Understanding what these papers are, how they are put together, and how one should read them, is critical for scientific literacy.
Many historians of science regard the real birth of modern science as the rise of scientific societies, mostly in the 17th Century of Europe:
- Accademia dei Lincei ("Academy of Lynxes"), 1603, Rome
- Royal Society of London, 1660
- Académie des Sciences, 1666, Paris
These societies and their many successors allowed scientists (at the time "natural philosophers") to gather, discuss and debate ideas, challenge each other, and publish. These publications became the main way that scientific ideas were presented to the world and preserved for posterity.
Why write & publish papers?
- Disseminate results
- Claim priority for ideas (specific publication dates allowed a verifiable and agreed-upon date for when ideas were established)

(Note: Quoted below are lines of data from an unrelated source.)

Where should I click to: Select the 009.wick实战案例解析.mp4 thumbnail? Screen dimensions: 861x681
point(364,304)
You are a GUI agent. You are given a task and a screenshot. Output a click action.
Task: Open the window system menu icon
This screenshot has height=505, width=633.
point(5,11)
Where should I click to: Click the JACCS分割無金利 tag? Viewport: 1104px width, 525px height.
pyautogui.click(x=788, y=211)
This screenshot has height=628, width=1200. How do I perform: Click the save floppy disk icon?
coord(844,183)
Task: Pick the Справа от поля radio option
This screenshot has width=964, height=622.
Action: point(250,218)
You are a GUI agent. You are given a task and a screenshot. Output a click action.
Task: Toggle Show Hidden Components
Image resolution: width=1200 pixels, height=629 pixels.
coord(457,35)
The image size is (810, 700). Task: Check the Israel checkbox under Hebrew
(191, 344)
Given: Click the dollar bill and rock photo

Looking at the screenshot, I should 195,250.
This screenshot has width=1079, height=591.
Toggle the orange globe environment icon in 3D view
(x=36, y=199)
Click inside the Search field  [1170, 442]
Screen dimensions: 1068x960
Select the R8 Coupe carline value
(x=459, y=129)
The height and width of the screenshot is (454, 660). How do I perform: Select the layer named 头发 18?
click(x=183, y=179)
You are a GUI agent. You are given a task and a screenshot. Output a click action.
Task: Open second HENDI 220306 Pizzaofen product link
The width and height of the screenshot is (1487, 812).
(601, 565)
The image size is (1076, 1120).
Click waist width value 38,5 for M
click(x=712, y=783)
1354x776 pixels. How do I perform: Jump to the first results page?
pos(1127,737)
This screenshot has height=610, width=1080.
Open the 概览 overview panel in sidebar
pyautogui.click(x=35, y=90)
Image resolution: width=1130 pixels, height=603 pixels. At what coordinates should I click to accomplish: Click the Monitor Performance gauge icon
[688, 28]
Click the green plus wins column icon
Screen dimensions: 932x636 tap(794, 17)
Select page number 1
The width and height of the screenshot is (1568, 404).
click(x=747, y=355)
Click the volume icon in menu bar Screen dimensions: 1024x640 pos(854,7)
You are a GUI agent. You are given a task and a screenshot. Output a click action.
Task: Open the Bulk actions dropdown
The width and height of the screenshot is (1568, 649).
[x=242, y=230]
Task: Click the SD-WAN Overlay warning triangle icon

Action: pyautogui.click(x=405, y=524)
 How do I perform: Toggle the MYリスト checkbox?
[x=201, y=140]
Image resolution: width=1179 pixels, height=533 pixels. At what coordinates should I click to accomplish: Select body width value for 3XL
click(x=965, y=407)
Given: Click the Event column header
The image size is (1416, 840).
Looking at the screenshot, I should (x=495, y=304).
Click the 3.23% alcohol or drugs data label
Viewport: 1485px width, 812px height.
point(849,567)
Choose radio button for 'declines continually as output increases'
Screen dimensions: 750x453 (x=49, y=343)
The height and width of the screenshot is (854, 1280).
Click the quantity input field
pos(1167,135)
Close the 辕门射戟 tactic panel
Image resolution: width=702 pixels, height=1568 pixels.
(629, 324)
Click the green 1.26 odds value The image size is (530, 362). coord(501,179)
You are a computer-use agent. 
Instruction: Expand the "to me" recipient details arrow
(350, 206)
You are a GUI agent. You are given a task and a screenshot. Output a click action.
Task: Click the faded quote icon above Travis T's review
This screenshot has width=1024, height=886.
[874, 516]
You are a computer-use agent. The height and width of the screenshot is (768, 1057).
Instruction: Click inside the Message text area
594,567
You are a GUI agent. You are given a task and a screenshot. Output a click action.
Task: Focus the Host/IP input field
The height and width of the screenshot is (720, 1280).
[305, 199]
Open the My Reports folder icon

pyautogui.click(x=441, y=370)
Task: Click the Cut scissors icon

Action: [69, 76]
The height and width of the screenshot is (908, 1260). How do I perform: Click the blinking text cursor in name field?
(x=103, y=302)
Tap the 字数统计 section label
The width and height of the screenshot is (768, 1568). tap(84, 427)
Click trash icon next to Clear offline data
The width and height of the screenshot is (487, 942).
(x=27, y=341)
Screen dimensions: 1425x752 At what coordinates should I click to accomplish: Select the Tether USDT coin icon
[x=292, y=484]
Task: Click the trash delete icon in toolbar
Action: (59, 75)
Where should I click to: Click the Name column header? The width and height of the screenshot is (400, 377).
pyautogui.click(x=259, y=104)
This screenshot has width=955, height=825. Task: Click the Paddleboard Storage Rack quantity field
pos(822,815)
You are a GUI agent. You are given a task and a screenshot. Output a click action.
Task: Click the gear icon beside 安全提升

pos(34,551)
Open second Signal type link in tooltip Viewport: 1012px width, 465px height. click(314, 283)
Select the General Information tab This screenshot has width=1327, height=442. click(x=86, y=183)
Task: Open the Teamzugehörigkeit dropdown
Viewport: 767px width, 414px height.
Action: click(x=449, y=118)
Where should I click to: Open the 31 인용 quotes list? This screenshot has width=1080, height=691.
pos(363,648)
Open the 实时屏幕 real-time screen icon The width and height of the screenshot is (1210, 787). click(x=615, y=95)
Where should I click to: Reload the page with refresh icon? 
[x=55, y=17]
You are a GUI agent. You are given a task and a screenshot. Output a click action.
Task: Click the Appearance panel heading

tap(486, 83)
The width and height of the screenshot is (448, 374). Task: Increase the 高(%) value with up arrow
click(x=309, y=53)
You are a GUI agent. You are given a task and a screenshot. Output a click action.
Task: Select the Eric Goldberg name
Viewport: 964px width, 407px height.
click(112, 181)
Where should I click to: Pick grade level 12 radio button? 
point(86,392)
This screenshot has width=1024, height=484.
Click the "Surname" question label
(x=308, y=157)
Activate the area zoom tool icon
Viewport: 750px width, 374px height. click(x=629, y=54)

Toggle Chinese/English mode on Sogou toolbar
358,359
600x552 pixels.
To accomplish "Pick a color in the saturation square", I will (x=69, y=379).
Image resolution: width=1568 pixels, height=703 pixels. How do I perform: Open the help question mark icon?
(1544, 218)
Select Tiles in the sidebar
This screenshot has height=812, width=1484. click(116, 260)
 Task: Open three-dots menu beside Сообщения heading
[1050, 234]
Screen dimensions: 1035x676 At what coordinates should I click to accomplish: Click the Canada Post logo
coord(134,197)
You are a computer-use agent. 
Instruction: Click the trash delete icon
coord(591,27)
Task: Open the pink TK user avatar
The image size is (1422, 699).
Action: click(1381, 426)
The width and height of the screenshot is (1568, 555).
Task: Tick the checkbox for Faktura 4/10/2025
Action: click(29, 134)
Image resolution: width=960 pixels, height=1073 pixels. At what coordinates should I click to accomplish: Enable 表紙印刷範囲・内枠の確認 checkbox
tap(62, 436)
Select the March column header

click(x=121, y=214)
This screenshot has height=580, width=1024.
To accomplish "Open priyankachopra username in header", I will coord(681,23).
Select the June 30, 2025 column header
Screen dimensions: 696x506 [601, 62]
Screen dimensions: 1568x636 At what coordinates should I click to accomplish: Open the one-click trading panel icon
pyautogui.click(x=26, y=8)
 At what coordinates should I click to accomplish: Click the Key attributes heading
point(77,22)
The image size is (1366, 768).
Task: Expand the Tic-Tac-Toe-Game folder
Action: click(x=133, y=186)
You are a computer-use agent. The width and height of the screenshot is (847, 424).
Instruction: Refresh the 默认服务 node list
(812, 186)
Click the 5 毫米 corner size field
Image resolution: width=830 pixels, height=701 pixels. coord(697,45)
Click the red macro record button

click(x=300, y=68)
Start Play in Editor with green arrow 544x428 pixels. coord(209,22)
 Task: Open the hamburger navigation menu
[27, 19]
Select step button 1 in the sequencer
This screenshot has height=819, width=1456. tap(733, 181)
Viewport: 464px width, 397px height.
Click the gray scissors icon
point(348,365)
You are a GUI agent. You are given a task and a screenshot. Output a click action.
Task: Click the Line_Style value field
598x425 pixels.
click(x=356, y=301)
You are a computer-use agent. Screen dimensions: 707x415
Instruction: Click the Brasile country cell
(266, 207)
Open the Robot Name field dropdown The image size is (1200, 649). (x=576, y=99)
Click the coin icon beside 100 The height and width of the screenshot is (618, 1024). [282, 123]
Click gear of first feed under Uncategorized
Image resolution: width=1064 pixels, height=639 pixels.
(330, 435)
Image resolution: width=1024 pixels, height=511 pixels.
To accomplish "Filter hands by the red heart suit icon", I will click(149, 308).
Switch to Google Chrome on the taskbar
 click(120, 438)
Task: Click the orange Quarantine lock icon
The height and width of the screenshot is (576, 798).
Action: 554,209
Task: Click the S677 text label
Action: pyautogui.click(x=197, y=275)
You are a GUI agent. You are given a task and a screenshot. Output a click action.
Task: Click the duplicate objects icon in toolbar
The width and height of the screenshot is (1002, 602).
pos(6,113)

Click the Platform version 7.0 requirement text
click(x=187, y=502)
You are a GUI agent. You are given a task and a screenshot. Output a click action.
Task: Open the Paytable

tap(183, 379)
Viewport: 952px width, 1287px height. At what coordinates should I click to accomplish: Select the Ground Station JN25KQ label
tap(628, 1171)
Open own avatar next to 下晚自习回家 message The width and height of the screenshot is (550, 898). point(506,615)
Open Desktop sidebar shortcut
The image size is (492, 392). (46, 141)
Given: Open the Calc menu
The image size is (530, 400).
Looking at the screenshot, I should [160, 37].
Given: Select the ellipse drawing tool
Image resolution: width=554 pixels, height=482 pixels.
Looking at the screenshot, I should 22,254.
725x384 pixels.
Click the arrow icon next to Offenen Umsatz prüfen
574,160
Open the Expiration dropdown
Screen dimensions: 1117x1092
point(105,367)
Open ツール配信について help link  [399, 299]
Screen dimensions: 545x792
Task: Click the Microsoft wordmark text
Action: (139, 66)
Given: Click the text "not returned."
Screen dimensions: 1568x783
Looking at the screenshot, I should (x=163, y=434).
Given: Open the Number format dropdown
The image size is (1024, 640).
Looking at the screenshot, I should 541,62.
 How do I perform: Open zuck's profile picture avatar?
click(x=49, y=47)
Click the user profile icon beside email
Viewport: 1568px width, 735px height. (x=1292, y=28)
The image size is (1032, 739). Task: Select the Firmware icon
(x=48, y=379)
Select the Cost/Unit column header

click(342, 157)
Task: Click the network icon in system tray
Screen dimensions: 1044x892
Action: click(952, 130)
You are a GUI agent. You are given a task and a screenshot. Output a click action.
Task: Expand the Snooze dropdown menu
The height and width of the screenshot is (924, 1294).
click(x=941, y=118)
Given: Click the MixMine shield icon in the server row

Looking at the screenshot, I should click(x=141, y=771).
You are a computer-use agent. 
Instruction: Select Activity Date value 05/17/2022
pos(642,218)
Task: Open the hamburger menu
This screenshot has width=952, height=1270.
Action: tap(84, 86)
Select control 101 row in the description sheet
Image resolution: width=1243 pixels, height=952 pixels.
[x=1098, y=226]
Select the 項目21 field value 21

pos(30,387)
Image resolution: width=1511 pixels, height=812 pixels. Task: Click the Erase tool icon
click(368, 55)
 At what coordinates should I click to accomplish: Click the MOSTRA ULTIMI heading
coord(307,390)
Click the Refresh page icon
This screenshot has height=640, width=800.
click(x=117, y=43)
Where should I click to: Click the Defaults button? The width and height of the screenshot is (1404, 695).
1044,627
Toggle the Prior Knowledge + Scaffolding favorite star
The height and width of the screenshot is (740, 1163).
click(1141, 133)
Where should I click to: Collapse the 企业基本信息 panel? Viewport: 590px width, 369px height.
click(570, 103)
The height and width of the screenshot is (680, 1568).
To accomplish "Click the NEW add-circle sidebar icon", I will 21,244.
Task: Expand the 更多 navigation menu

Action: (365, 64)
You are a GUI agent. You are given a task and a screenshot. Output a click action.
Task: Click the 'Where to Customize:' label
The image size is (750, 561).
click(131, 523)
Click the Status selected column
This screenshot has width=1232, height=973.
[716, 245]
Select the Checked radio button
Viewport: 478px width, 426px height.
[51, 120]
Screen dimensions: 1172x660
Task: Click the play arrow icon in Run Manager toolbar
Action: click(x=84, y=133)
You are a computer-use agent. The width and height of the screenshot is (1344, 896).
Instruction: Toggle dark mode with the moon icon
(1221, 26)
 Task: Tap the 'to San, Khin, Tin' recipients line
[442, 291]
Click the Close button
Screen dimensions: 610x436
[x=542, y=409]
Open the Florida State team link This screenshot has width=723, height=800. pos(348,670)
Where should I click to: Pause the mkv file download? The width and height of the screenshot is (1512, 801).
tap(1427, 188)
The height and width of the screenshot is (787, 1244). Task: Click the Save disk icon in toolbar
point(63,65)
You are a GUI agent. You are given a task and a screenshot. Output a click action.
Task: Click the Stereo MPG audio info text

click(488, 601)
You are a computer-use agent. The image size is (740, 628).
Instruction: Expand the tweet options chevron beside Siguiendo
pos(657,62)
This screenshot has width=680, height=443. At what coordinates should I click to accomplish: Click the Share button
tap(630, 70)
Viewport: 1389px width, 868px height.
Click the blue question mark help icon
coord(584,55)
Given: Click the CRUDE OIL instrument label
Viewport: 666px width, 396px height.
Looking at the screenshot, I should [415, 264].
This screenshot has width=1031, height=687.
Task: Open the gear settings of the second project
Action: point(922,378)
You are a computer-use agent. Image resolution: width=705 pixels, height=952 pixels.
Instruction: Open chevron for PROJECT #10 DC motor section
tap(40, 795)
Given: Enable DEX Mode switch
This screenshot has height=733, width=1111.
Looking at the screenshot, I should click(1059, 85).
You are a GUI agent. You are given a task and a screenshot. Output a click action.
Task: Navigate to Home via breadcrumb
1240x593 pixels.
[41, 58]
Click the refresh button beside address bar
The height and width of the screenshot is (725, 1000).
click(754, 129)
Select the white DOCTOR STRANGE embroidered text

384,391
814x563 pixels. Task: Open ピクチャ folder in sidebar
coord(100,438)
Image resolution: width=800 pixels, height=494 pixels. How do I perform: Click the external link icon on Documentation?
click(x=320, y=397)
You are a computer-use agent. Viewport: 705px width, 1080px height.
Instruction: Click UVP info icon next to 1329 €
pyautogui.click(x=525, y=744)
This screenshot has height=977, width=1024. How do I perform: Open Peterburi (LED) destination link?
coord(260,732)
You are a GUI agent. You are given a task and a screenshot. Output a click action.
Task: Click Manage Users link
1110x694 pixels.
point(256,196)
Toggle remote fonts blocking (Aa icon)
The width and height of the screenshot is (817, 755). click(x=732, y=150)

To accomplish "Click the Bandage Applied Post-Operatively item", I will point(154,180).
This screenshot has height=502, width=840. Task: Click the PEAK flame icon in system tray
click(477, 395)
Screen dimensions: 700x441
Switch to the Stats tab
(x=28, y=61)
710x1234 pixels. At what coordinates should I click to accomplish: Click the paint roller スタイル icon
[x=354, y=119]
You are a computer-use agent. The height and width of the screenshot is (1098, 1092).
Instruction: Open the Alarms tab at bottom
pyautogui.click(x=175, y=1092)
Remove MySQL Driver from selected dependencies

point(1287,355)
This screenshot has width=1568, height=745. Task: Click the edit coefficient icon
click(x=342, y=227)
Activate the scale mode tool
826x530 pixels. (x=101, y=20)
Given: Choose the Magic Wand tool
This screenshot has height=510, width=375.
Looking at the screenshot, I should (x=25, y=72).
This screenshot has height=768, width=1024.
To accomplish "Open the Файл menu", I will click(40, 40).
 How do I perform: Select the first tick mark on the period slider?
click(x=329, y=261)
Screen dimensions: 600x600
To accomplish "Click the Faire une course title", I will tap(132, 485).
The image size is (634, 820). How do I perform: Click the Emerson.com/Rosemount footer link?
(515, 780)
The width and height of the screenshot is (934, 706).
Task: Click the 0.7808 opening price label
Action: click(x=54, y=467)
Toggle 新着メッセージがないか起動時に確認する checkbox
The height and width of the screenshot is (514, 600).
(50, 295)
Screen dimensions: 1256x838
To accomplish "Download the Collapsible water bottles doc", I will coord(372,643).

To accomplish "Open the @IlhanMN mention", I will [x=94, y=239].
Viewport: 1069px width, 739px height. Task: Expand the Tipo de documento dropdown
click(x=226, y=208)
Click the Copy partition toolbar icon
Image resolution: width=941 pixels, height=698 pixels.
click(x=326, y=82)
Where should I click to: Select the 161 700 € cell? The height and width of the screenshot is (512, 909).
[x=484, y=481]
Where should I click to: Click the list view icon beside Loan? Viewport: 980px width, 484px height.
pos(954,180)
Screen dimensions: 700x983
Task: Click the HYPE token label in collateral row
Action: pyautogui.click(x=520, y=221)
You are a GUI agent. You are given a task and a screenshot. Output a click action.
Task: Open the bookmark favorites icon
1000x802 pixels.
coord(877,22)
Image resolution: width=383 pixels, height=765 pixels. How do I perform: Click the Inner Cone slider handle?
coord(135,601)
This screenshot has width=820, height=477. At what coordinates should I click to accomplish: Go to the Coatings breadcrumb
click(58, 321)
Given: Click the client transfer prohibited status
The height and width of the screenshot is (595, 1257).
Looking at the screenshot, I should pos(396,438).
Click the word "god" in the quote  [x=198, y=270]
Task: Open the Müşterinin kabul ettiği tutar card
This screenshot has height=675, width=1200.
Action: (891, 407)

- Provide evidence for claims (allowing for others to attempt at verification/falsification)
- Set up ideas of additional lines of research; implications
- And more
- Periodicals of particular professional societies
- These might be be weekly, monthly, or on even longer schedules, depending on the scope of the science involved
- Some societies (such as the American Association for the Advancement of Science, the British Association for the Advancement of Science, the Royal Society of London, the National Academy of Sciences of the United States of America, etc., cover the entire field of natural, physical, and social sciences.
- But other societies might be much narrower in scope
- Bulletins, conference proceedings, or other less-regular publications (published on special occasions--a particular conference, perhaps--or when a sufficient number of acceptable manuscripts have been gathered)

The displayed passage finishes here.